NEW YORK (MarketWatch) — Dock workers are readying to strike next weekend along the East and Gulf Coasts in a labor dispute that threatens shipments of retail goods, food and components used in manufacturing.
Negotiations broke down on Tuesday between the International Longshoremen’s Association, or ILA, which represents about 15,000 dock workers, and the U.S. Maritime Alliance Ltd., or USMX, which represents management at 14 ports from Boston to Houston.
In a Wednesday notice to local unions posted on its website, the union said contract talks were “not progressing well” and a strike was expected to begin Sunday, Dec. 30.
Union members would not move containerized cargo including clothing, frozen foods and household goods, but would handle mail, military cargo and some perishables, ILA President Harold Daggett, wrote in the notice.
There is “nothing new to report,” James McNamara, a spokesman for the ILA, AFL-CIO, said Sunday in an email.
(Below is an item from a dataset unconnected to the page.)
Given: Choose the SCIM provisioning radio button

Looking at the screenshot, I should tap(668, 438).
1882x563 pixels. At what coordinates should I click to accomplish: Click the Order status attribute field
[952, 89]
Central to the dispute are so-called container royalty fees, or levies on cargo that supplement wages, with employers looking to cap the payments and the union declaring them to be off limits.
The union said its offer to extend the deadline of the current contract through the end of January 2013 had been rejected.
On Friday, the USMX said the union’s strike authorization poised “serious consequences for the nation’s economy,” saying a 10-day lockout at West Coast ports 10 years ago cost the U.S. economy an estimated $1 billion a day.
The National Retail Federation also voiced concerns, urging President Barack Obama in a letter this week to use all options available to him, “including the authority under the Taft-Hartley Act, to keep the parties at the negotiating table.”